Saved entries:
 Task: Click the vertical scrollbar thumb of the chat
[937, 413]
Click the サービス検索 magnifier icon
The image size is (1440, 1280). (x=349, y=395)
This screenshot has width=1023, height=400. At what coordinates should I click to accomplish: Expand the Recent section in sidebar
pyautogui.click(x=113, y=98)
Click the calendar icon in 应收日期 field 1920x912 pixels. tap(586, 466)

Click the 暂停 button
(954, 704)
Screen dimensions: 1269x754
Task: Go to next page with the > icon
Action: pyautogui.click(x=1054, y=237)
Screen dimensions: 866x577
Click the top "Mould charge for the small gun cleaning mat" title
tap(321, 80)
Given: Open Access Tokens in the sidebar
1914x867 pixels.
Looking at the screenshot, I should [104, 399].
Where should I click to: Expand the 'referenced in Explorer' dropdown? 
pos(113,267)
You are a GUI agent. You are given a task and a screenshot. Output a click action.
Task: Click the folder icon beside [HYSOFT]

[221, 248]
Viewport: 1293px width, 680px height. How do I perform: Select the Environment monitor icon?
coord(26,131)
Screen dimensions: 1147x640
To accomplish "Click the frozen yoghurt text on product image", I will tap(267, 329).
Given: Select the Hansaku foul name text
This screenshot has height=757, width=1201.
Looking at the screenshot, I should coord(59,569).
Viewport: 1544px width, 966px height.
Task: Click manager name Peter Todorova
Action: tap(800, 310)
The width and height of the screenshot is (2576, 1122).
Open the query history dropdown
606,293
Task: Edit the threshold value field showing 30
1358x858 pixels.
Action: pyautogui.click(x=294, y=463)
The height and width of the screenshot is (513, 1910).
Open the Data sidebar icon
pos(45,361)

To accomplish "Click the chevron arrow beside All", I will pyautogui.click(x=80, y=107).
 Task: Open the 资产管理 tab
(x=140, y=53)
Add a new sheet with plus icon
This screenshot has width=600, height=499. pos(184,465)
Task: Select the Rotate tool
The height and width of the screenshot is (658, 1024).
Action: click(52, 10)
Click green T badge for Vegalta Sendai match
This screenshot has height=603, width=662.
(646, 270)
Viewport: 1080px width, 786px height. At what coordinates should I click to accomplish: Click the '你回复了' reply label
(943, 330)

**Work to complete:** Copy the entries exactly, leaving no line out.

**Written response:**
 Task: Click the vertical scrollbar thumb of the chat
[937, 413]
Click the サービス検索 magnifier icon
The image size is (1440, 1280). (x=349, y=395)
This screenshot has width=1023, height=400. At what coordinates should I click to accomplish: Expand the Recent section in sidebar
pyautogui.click(x=113, y=98)
Click the calendar icon in 应收日期 field 1920x912 pixels. tap(586, 466)

Click the 暂停 button
(954, 704)
Screen dimensions: 1269x754
Task: Go to next page with the > icon
Action: pyautogui.click(x=1054, y=237)
Screen dimensions: 866x577
Click the top "Mould charge for the small gun cleaning mat" title
tap(321, 80)
Given: Open Access Tokens in the sidebar
1914x867 pixels.
Looking at the screenshot, I should [104, 399].
Where should I click to: Expand the 'referenced in Explorer' dropdown? 
pos(113,267)
You are a GUI agent. You are given a task and a screenshot. Output a click action.
Task: Click the folder icon beside [HYSOFT]

[221, 248]
Viewport: 1293px width, 680px height. How do I perform: Select the Environment monitor icon?
coord(26,131)
Screen dimensions: 1147x640
To accomplish "Click the frozen yoghurt text on product image", I will tap(267, 329).
Given: Select the Hansaku foul name text
This screenshot has height=757, width=1201.
Looking at the screenshot, I should coord(59,569).
Viewport: 1544px width, 966px height.
Task: Click manager name Peter Todorova
Action: tap(800, 310)
The width and height of the screenshot is (2576, 1122).
Open the query history dropdown
606,293
Task: Edit the threshold value field showing 30
1358x858 pixels.
Action: pyautogui.click(x=294, y=463)
The height and width of the screenshot is (513, 1910).
Open the Data sidebar icon
pos(45,361)

To accomplish "Click the chevron arrow beside All", I will pyautogui.click(x=80, y=107).
 Task: Open the 资产管理 tab
(x=140, y=53)
Add a new sheet with plus icon
This screenshot has width=600, height=499. pos(184,465)
Task: Select the Rotate tool
The height and width of the screenshot is (658, 1024).
Action: click(52, 10)
Click green T badge for Vegalta Sendai match
This screenshot has height=603, width=662.
(646, 270)
Viewport: 1080px width, 786px height. At what coordinates should I click to accomplish: Click the '你回复了' reply label
(943, 330)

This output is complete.